Second-Line Treatment Options

Ibrutinib

Phillips began by discussing a study (NCT01236391) that first showed the effectiveness of BTK inhibitors in MCL.² In this trial, patients were broken out into arms of either no prior treatment with bortezomib (Velcade; n = 63), prior treatment with bortezomib (n = 48), and all patients (n = 111). The ORR was 68%, 67%, and 68%; the complete response (CR) was 19%, 23%, and 21%; and the partial response (PR) was 49%, 44%, and 47% in those with no prior treatment, prior treatment, and all patients, respectively.

The median duration of response (DOR) was 15.8 months (95% CI, 5.6-not reached [NR]) in those with no prior treatment, NR in those with prior treatment, and 17.5 months (95% CI, 15.8-NR) in all patients. The median progression-free survival (PFS) was 7.4 months (95% CI, 5.3-19.2), 16.6 months (95% CI, 8.3-NR), and 13.9 months (95% CI, 7.0-NR) in those with no prior treatment, prior treatment, and all patients, respectively. Finally, the median overall survival (OS) was not reached across all 3 treatment arms.

A compilation study looked at multiple BTK inhibitor studies to determine when the best time to use these treatments.³ In those with 1 prior line of therapy, the median PFS was 33.6 months (95% CI, 19.4-42.1), and the median OS was NR. The median DOR was 4.5 years for patients who achieved a CR, and those with 1 prior line of therapy had 2 times longer DOR than those with more than 1 previous line.

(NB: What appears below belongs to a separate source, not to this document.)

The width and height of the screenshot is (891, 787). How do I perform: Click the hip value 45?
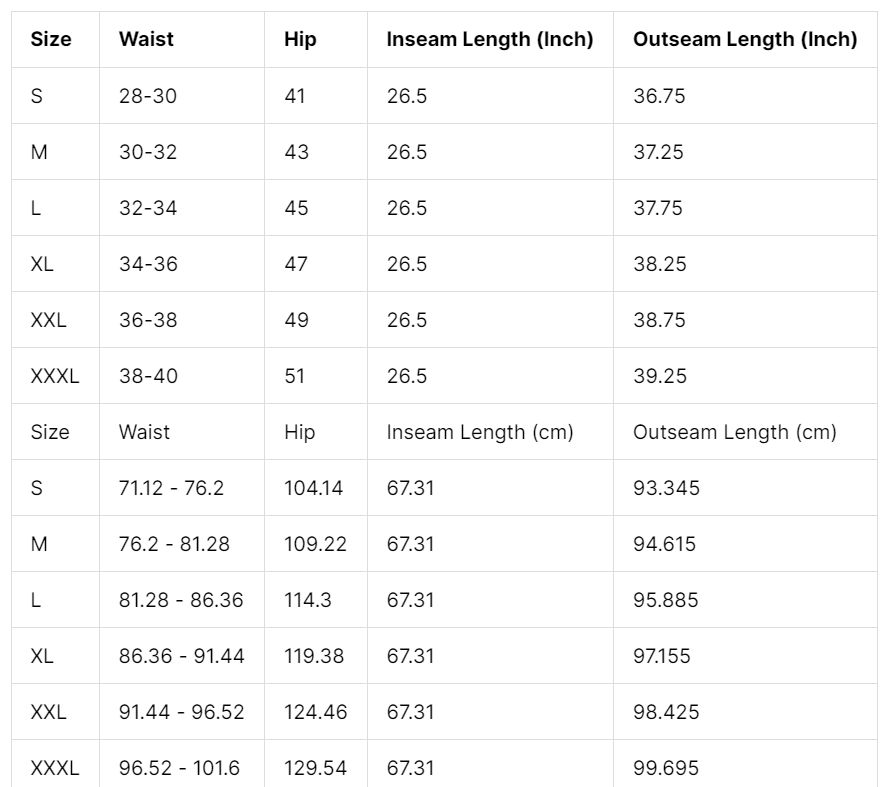pyautogui.click(x=296, y=207)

This study showed it’s best to use BTK inhibitors in earlier lines of therapy vs later.

Acalabrutinib

In a study assessing the ORR of acalabrutinib (NCT02213926), in the investigator-assessed group the ORR was 81% vs the independent review committee (IRC) of 80%.⁴ The CR was 40% vs 40%, and the PR was 41% vs 40% in the investigator-assessed and IRC groups, respectively.

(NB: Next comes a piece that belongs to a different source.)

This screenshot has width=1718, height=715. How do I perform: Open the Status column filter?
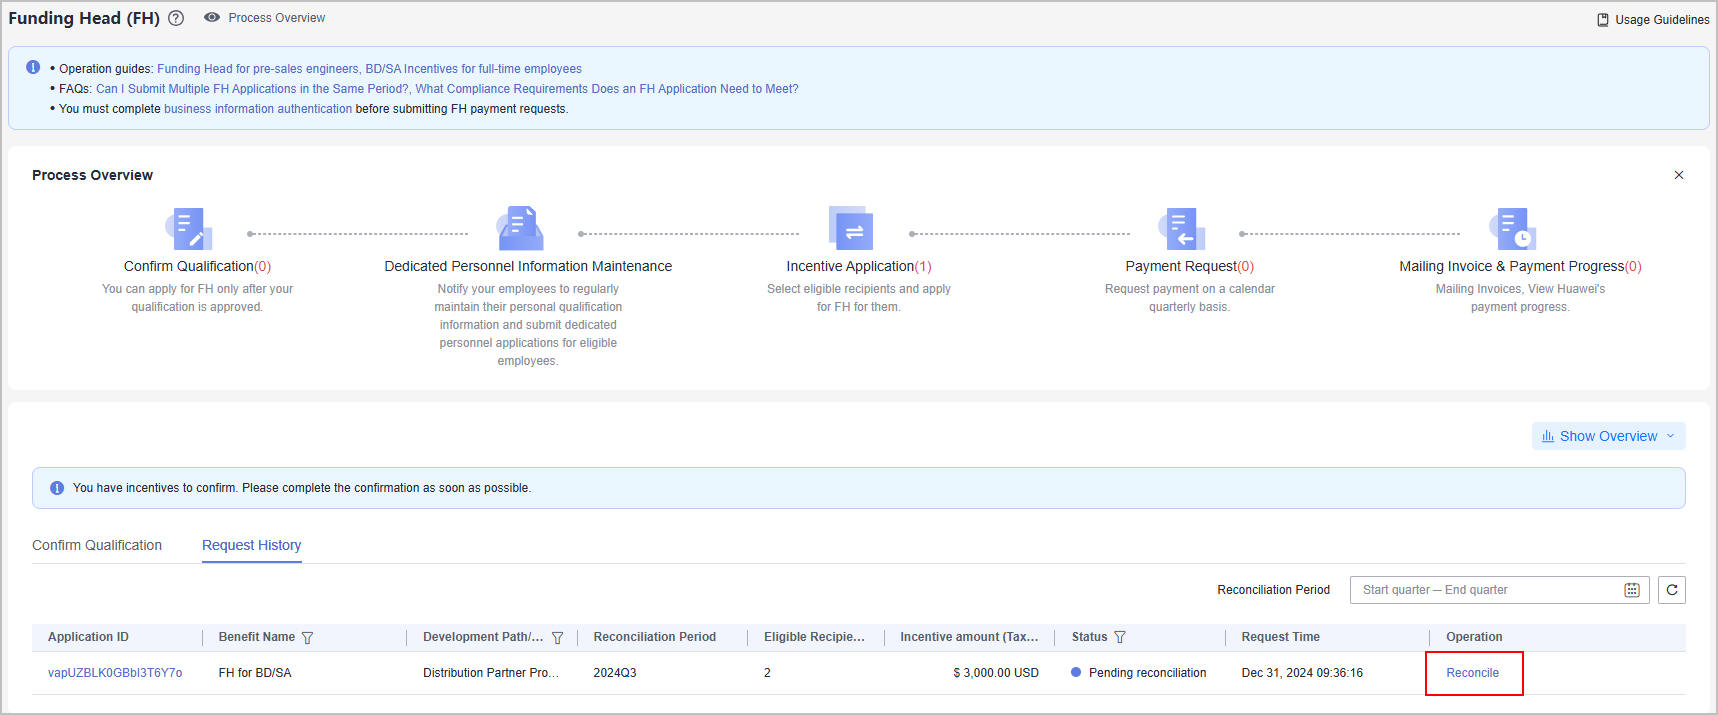click(1120, 637)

Dose reductions occurred in 1.6% of patients, and 6.5% discontinued treatments because of AEs. Regarding AEs, atrial fibrillation was not observed, with the most common AEs being headaches (36%) and diarrhea (38%), of which were mostly grade 1 and 2. Hematologic AEs were mostly grade 1 and 2 and included bruising and petechiae. Additionally, there was 1 grade 3 gastrointestinal hemorrhage. Phillips noted that recent reports have raised concerns about the cardiac related AEs with this treatment, but that more time and study is needed with this new class to fully assess their AE outcomes.

Zanubrutinib

Phillips also spoke about zanubrutinib with a study again assessing ORR (NCT02343120).⁵ In the investigator-assessed group the ORR was 90.6% (95% CI, 75.0%-98.0%) vs 84.4% (95% CI, 67.2%-94.7%) in the IRC group. The CR was 31.3% vs 25.0% and the PR was 59.4% vs 59.4% between both groups, respectively. The median PFS was 21.1 months, and the DOR was 18.5 months.

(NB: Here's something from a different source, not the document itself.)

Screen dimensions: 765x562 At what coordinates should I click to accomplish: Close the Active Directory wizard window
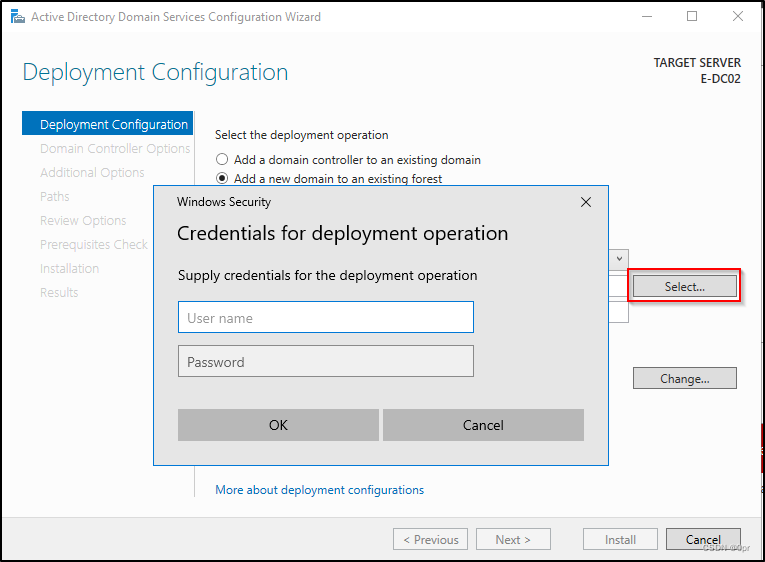coord(738,17)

AEs that were grade 3 or higher included major hemorrhage (9.4%), atrial fibrillation or flutter (3.1%), hypertension (3.1%), and infection (18.8%).

Of note, Phillips mentioned that there is no main difference between ibrutinib, acalabrutinib, and zanuburtinib efficacy-wise. The reason they are separated is based on their AE profiles differing.

Combination Therapies for MCL Treatment

Phillips first discussed the phase 2 PHILEMON study (NCT02460276) that looked at the combination of ibrutinib, lenalidomide (Revlimid), and rituximab (Rituxan) in relapsed or refractory patients.⁶

This study focused on patients who either had TP53 mutations in their disease or did not. The ORR was 76% (95% CI, 63%-86%) in all patients, 79% (95% CI, 64%-89%) in TP53 unmutated, and 73% (95% CI, 43%-90%) in TP53 mutated. The CR rate was 28% (95% CI, 42%-69%), 21% (95% CI, 40%-70%), and 64% (95% CI, 35%-85%), while PR was seen in 20% (95% CI, 11%-33%), 24% (95% CI, 13%-39%), and 9% (95% CI, 2%-38%) in all patients, patients with TP53 unmutated disease, and those with TP53 mutated disease, respectively. However, Phillips explained that this was not the right combination for patients with MCL in the second-line setting.

In the phase 3 SYMPATICO investigation (NCT03112174) of ibrutinib plus venetoclax (Venclexta) patients were evenly split between those without a PET scan and those with.⁷ Looking at response at 4 weeks there was none recorded for those who had a PET scan, but when looking at best response, the CR was 67% for those without a PET scan vs 71% for those with a PET scan. PR was 4% vs 0%. Phillips noted that certain patients in this trial had a TP53 mutation, and at follow-up, they relapsed quickly. However, this combination may still be effective in those without TP53 mutations.

When venetoclax was first analyzed in humans (NCT01328626), the PFS and OS determined it was an effective agent for the treatment in MCL.⁸ However, the study consisted of patients who were BTK-naive and may not be reflective of what is seen in the real-world setting, according to Phillips. He then deemed the question for clinicians to think about was how effective is venetoclax as a single agent or even in combination with rituximab post-exposure to a covalent BTK inhibitor

CAR T-Cell Therapies in MCL

In the phase 2 ZUMA-2 trial (NCT02601313) brexucabtagene autoleucel (brexi-cel; Tecartus) was analyzed in patients with MCL.⁹ The efficacy of this study was promising. After 12.3 months of follow-up, the median PFS and OS, and DOR had not been reached, but overall, 57% of patients and 78% who obtained a CR are still in remission. While he acknowledged longer follow up was needed for this therapy, results suggest a promising treatment for patients that fail BTK inhibitors.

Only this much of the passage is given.